Su identificación ocurre además en medio de la crisis política alrededor de Rubén Rocha Moya, señalado en una acusación de fiscales de EU por presuntos vínculos con una estructura de protección política relacionada con Los Chapitos.
La Procuraduría General de Justicia de Baja California Sur (PGJE) identificó mediante pruebas genéticas los restos de Carlos Alberto Beltrán Olmeda, exasesor político de Rubén Rocha Moya y de otros funcionarios de Sinaloa y exoficial mayor del Ayuntamiento de Los Cabos.
El hallazgo de la osamenta ocurrió el pasado 13 de julio en un camino de terracería que dirige a la colonia La Ballena, en San José del Cabo, y la identidad fue corroborada formalmente mediante pruebas de genética forense practicadas por el Servicio Médico Forense (Semefo).
La localización de la fosa clandestina se activó a partir de un video difundido en redes sociales. En la grabación, una presunta operadora del grupo delictivo «Los Chapitos», identificada como María Elizabeth Osorio Esquivel, describió la privación de la libertad, tortura y homicidio de un hombre conocido como «El Cazabaches» o «Cazabaches», alias adjudicado a Beltrán Olmeda.

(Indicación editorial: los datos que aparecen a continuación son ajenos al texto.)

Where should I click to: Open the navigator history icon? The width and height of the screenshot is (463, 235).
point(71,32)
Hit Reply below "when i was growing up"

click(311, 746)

La última aparición en público de Carlos Alberto Beltrán Olmeda se registró el 25 de mayo de 2026. En esa fecha, ofreció una rueda de prensa para hacer pública su renuncia a la Oficialía Mayor del XV Ayuntamiento de Los Cabos, atribuyendo su decisión a motivos de índole personal y descartando conflictos con el presidente municipal, Christian Agúndez Gómez.
Antes de su gestión en Baja California Sur, Beltrán Olmeda colaboró como asesor político en los estados de Sonora y Sinaloa, manteniendo una relación profesional como asesor del hoy gobernador con licencia de Sinaloa, Rubén Rocha Moya, a partir de 2021.
Posteriormente, en febrero de 2022, se integró como asesor de la presidencia municipal de Los Cabos bajo la administración de Óscar Leggs Castro.